### Что нужно сделать
A) Переведите на английский язык предложение из текста о Петербурге: «Плотник и навигатор, этот правитель обходился одним инструментом, планируя свой город: линейкой».
B) Какой выбор, согласно тексту о Петербургe, был у подданного русской короны при Петре?

### Статья
========================================

В то же время он представлял себе город как духовный центр новой России: источник разума, наук, просвещения, знания. Реализации этого видения и была подчинена вся его сознательная деятельность; это было не то, что побочные продукты военных посягательств в последующие эпохи. Когда провидцу случается быть ещё и императором, он действует безжалостно. Назвать «принуждением» методы, к которым прибегал Пётр I при осуществлении своего проекта, было бы очень мягко. Он обложил налогом всё и вся, чтобы заставить своих подданных покорять новую землю. При Петре у подданного русской короны был довольно ограниченный выбор: призыв в армию или отправка на строительство Санкт-Петербурга, причём трудно сказать, что было опаснее. Десятки тысяч погибли безымянно в болотах невской дельты, чьи острова снискали репутацию не лучшую, чем ГУЛАГ. С той лишь разницей, что в 18 веке ты хоть знал, что строишь, и у тебя был шанс получить последнее причастие и деревянный крест на могилу. Вероятно, не было у Петра другого пути обеспечить выполнение своего проекта. До его правления Россия не знала централизации, кроме как в военное время, и никогда не выступала, как единое целое. Медный всадник добивался повального подчинения. Это породило русский тоталитаризм, чьи плоды на вкус немногим приятней, чем семена. Масса требовала массовых решений, и Пётр ни в силу образования, ни в силу самой по себе русской истории не был способен к чему-либо другому. С людьми он поступал точно так же, как с землёй под свою будущую столицу. Плотник и навигатор, этот правитель обходился одним инструментом, планируя свой город: линейкой.



Пространство разворачивалось перед ним предельно плоское, горизонтальное, и у него были все основания относиться к этому пространству как к карте, где прямые линии наиболее выгодные. Если что и искривлено в этом городе, то не потому что так было намечено, а потому, что он был неряшливый чертежник - его палец порой соскальзывал с линейки, и линия под ногтем загибалась, как и устрашённые подданные. Этот город действительно стоит на костях своих строителей не меньше, чем на забитых ими сваях. До некоторой степени это верно по отношению к любому другому месту в Старом свете, но обычно история успевает позаботиться о неприятных воспоминаниях. Для смягчённой мифологии Петербург слишком молод, и всякий раз, когда случается стихийное или заранее обдуманное бедствие, можно заприметить в толпе словно бы изголодавшееся, лишённое возраста лицо с глубоко сидящими, побелевшими глазами и услышать шёпот: «Говорят же вам, это место проклято!» Вы вздрогнете, но мгновение спустя, когда вы попытаетесь ещё раз взглянуть на говорившего, его уже и след простыл. Тщетно вы будете вглядываться в медленно топочущуюся толпу, в мимо ползущий транспорт: вы не увидите ничего - лишь безразличные пешеходы и, сквозь наклонную сетку дождя, величественные очертания прекрасных имперских зданий. Геометрия архитектурных перспектив в этом городе превосходно приспособлена для потерь навсегда.

========================================

(Записи с координатами целей)

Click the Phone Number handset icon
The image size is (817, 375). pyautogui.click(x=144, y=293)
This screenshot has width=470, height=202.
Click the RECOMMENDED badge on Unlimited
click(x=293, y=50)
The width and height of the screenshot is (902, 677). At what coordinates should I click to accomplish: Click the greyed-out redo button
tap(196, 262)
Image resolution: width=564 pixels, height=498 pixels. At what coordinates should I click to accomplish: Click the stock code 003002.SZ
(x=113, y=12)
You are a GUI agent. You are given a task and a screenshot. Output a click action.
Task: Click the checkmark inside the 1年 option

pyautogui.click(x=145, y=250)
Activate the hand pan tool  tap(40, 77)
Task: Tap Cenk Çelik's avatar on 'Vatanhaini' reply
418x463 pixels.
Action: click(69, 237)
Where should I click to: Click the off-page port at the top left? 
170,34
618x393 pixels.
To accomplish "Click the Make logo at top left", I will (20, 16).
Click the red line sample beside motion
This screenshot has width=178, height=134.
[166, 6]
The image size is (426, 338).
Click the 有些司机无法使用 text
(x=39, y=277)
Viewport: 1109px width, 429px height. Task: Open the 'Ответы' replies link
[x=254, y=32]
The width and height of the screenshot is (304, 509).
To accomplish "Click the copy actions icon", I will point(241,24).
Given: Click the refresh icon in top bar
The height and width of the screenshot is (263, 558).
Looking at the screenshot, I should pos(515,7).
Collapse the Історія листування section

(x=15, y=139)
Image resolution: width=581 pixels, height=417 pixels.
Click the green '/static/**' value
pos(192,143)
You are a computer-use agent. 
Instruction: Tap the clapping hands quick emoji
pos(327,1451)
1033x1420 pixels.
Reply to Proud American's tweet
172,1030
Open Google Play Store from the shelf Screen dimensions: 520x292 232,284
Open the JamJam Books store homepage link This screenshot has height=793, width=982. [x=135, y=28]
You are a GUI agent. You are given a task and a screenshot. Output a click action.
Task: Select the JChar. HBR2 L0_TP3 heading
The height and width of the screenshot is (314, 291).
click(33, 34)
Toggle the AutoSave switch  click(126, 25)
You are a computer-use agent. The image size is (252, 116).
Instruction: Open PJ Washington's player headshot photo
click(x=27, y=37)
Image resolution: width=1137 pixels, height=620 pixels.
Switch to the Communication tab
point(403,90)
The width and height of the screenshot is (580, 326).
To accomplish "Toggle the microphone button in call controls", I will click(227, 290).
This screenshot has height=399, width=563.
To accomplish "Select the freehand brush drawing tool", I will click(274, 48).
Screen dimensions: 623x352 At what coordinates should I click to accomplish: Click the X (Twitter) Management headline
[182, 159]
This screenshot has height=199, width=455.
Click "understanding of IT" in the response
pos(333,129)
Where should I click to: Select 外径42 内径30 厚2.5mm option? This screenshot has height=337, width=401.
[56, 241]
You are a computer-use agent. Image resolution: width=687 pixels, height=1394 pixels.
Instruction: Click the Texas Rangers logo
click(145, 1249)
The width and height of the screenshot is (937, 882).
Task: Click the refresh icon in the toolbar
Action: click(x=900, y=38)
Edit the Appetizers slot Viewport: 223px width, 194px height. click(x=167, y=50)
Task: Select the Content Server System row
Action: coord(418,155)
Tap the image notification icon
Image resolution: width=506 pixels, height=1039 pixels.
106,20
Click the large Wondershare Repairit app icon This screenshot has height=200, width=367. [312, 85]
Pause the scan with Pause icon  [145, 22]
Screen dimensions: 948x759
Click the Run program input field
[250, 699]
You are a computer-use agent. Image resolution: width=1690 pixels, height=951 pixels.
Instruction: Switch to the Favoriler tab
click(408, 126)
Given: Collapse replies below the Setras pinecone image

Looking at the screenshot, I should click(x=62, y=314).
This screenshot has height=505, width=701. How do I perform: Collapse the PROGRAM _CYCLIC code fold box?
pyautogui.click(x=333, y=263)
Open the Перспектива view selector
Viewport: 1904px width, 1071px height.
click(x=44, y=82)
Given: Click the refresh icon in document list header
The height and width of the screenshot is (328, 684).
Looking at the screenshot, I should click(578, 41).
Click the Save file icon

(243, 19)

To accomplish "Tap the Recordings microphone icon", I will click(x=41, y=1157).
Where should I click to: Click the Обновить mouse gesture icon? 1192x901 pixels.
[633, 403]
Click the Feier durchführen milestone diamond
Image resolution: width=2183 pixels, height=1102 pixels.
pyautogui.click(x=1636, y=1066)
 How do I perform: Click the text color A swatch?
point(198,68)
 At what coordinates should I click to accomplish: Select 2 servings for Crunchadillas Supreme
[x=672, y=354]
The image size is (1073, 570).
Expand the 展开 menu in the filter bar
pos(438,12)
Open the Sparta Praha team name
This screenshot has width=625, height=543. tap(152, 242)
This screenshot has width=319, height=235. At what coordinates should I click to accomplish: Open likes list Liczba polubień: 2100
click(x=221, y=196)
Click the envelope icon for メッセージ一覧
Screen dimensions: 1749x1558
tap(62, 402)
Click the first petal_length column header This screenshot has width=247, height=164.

========================================

### Ответы по заданиям
A) A carpenter and a navigator, this ruler made do with a single instrument when planning his city: a ruler.

B) Призыв в армию или отправка на строительство Санкт-Петербурга.